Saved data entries
········

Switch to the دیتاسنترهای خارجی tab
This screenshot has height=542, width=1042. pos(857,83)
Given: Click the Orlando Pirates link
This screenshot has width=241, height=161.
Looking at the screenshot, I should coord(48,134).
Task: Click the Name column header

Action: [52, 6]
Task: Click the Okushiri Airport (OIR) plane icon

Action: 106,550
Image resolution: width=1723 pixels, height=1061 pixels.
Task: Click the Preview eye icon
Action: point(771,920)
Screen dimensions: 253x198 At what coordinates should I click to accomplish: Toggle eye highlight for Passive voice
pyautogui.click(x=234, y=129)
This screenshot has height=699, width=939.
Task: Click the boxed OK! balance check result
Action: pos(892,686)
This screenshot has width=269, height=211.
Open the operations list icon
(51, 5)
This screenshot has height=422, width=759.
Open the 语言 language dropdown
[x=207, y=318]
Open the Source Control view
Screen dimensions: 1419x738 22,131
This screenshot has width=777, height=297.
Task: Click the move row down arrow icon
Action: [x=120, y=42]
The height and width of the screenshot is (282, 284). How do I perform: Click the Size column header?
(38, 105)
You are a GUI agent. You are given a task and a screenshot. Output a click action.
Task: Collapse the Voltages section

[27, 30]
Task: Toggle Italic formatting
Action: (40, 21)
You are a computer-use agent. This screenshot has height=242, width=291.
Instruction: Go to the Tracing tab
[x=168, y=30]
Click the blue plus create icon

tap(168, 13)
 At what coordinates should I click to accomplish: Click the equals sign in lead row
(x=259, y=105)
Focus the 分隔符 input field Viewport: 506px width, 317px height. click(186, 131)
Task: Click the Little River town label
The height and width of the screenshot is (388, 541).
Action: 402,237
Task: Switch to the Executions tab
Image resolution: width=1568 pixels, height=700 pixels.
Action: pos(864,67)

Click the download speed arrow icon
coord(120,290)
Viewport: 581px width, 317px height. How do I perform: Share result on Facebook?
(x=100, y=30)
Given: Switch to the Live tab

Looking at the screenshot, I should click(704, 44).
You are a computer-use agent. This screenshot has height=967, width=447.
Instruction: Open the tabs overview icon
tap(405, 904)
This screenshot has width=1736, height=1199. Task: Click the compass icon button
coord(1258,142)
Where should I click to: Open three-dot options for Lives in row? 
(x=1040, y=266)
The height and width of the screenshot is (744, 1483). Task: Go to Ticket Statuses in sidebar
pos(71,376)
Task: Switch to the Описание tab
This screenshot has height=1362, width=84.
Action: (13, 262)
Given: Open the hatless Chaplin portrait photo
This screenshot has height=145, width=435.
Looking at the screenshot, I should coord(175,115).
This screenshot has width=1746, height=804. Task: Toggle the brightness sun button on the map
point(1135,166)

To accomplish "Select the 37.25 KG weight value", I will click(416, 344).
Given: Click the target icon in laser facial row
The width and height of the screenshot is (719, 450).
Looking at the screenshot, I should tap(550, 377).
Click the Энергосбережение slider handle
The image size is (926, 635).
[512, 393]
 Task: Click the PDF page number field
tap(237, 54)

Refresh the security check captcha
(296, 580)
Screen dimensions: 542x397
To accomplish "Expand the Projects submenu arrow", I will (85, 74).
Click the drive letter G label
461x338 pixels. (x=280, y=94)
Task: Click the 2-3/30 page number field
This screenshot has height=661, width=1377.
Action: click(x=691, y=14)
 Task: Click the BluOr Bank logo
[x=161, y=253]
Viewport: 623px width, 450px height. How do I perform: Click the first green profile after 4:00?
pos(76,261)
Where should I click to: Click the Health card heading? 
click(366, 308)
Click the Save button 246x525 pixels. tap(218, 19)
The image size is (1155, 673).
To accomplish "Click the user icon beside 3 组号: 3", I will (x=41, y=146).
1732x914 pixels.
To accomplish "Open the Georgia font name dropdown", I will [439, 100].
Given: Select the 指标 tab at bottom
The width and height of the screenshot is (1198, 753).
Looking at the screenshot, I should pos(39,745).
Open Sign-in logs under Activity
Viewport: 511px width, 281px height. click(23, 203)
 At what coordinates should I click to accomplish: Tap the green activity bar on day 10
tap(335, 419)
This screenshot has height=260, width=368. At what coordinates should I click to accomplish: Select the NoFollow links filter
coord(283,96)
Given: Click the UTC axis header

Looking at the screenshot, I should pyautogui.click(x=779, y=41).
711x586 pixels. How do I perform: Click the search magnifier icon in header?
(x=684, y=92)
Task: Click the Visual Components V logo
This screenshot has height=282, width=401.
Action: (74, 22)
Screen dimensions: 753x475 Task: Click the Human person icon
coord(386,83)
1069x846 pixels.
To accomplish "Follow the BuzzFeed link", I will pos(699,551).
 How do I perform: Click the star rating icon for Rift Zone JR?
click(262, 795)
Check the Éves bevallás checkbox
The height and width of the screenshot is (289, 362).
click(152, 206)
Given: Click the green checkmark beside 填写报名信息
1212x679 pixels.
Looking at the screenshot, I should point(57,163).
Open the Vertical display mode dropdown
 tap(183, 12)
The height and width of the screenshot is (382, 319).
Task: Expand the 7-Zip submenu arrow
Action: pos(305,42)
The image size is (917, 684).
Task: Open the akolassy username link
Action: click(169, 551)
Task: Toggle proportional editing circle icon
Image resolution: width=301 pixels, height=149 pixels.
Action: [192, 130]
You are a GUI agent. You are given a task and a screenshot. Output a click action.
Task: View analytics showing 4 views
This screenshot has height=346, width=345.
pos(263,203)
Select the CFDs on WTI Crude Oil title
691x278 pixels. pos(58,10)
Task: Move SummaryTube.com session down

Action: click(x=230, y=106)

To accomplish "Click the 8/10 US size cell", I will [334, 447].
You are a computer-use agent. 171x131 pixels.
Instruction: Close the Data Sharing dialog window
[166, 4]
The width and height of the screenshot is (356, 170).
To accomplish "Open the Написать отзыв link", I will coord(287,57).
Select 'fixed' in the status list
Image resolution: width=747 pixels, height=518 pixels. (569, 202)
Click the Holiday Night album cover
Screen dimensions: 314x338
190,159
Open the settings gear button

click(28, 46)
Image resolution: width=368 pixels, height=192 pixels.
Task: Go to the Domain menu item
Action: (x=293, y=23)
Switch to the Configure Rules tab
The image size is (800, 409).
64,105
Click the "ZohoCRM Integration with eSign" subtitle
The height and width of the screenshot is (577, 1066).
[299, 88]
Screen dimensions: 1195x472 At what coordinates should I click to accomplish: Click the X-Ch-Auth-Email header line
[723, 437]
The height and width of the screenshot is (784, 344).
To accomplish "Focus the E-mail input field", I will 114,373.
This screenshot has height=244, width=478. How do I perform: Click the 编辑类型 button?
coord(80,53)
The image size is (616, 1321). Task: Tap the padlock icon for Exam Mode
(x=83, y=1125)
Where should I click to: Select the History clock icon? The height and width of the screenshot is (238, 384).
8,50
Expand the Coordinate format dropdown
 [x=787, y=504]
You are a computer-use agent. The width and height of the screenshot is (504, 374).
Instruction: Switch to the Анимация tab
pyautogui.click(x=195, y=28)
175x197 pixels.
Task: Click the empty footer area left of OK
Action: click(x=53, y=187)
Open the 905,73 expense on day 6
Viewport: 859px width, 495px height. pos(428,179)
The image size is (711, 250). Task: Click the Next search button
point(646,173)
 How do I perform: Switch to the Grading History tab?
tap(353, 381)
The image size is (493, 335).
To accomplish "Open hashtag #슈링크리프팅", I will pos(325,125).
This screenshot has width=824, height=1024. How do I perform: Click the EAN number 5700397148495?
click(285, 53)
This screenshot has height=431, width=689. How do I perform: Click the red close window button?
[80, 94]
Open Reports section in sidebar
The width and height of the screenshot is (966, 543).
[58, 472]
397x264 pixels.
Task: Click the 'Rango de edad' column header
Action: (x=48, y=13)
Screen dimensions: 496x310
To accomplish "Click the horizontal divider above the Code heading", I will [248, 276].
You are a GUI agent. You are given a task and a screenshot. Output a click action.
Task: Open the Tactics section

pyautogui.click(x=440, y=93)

········

## Task to carry out
Within the data above, filter for lines containing the word "Focus" and copy each one.

## Response area
Focus the 分隔符 input field Viewport: 506px width, 317px height. click(186, 131)
To accomplish "Focus the E-mail input field", I will 114,373.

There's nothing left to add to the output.